**WHAT IS NEEDED**
Copy out word for word the lines beginning with the one that contains "TMPWorkerTree.cxx (168, 245)" and continuing through the one that contains "NICOLE GINELLI (784, 26)".

Stored items
>>
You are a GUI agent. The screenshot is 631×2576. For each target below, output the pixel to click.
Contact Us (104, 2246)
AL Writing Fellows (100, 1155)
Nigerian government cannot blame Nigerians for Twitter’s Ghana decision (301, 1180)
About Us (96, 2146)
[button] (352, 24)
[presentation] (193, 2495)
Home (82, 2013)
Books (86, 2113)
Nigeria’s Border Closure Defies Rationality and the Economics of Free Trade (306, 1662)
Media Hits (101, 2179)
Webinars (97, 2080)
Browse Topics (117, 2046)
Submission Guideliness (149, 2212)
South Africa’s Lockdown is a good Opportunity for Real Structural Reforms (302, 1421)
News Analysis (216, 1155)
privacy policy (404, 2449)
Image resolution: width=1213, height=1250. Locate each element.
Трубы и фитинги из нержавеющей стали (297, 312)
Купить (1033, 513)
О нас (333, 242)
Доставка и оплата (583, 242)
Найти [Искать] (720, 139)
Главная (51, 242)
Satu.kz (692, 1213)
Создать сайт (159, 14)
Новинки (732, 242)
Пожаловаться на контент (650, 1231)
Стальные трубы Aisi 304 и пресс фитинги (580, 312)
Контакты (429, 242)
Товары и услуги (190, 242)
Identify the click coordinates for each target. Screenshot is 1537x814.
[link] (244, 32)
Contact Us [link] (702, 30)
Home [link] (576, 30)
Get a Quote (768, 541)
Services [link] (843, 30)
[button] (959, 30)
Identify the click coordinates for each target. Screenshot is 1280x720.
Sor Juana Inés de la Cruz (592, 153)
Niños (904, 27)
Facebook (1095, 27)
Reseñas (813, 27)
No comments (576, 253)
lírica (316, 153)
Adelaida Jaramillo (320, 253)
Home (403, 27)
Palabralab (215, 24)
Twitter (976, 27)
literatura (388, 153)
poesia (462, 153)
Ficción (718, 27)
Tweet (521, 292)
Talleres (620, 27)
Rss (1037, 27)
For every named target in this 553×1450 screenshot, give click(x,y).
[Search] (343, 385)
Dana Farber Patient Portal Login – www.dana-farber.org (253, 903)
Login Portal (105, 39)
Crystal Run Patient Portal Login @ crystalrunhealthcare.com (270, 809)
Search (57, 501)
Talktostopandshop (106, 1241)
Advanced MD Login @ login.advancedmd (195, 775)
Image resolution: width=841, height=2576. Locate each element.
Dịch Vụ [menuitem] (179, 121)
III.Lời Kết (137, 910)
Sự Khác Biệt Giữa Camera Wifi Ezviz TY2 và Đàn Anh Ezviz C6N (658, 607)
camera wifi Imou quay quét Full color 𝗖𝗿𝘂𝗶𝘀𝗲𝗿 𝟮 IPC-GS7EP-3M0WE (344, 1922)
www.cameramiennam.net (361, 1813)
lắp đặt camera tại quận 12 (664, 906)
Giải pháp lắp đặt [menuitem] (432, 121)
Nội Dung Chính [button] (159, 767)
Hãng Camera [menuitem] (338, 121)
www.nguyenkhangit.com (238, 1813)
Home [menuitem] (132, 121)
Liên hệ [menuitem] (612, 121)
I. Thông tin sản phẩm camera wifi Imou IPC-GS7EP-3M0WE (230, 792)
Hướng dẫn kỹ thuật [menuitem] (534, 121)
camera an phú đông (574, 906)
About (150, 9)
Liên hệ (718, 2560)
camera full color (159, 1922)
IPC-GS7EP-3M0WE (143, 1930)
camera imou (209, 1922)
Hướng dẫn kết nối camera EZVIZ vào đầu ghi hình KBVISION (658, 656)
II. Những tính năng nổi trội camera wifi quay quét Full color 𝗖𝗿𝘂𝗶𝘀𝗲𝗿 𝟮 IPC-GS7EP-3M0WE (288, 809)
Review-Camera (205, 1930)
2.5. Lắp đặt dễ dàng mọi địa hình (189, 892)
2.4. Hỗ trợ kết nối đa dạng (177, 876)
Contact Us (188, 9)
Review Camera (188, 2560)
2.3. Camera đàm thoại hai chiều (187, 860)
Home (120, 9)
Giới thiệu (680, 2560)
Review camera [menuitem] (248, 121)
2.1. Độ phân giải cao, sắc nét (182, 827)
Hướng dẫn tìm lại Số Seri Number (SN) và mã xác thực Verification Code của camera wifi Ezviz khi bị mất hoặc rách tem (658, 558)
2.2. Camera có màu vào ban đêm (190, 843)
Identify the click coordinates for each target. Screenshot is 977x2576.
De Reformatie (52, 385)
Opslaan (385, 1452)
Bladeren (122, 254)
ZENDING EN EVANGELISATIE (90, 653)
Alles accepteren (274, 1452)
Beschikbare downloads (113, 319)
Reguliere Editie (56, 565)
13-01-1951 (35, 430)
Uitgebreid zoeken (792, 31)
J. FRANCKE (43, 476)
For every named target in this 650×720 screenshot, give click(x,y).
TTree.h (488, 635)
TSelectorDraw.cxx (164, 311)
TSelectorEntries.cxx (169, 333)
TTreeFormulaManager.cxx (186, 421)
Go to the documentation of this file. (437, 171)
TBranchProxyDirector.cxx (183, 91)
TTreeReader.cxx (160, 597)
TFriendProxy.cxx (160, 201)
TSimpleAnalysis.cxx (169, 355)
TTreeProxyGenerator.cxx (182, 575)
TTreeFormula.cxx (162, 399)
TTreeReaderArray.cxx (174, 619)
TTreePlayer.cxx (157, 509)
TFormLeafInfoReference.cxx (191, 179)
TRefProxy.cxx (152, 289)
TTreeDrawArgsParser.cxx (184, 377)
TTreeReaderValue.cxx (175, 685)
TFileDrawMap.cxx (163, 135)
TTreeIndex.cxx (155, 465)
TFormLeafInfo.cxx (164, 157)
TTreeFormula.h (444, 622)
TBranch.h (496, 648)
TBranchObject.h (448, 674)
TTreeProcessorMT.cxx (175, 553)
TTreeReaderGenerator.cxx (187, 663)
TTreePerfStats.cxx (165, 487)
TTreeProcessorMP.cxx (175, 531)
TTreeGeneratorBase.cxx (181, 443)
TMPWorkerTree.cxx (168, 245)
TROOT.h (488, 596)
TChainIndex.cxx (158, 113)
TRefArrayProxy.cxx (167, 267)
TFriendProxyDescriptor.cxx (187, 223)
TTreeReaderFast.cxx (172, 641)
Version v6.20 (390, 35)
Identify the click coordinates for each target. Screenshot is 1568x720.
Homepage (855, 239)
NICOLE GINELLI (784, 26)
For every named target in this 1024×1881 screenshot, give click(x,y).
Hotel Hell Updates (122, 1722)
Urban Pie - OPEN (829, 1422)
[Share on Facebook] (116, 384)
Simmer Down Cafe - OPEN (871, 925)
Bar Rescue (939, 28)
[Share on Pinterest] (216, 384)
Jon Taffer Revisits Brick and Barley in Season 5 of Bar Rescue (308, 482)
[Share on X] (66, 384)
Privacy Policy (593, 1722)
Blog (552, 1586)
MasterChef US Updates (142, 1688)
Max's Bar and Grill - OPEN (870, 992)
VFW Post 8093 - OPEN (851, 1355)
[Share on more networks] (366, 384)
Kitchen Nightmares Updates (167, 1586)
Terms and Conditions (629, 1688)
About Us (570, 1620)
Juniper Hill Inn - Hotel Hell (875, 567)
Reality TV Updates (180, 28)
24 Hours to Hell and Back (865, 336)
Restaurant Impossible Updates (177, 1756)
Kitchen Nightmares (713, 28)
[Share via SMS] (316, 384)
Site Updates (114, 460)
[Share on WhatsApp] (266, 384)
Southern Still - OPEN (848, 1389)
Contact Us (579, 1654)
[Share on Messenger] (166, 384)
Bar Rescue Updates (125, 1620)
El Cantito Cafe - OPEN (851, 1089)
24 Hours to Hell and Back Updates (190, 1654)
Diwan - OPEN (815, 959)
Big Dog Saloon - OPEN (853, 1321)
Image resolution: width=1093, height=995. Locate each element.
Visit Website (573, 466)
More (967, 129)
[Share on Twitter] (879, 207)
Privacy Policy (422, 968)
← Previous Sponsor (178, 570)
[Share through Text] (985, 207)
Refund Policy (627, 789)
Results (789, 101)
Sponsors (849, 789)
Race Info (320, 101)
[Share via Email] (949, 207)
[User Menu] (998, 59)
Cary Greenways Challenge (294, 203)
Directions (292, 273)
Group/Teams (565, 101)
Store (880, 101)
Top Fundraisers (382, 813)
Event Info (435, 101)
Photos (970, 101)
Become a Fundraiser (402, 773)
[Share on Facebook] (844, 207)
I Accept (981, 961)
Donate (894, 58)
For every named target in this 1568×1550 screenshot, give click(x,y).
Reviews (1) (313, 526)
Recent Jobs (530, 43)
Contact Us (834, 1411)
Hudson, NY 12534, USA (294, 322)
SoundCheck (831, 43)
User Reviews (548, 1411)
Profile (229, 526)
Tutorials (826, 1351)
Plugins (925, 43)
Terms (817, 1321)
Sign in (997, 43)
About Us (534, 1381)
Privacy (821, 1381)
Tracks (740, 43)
<<
**RESPONSE TO THIS EXERCISE**
TMPWorkerTree.cxx (168, 245)
TROOT.h (488, 596)
TChainIndex.cxx (158, 113)
TRefArrayProxy.cxx (167, 267)
TFriendProxyDescriptor.cxx (187, 223)
TTreeReaderFast.cxx (172, 641)
Version v6.20 (390, 35)
Identify the click coordinates for each target. Screenshot is 1568x720.
Homepage (855, 239)
NICOLE GINELLI (784, 26)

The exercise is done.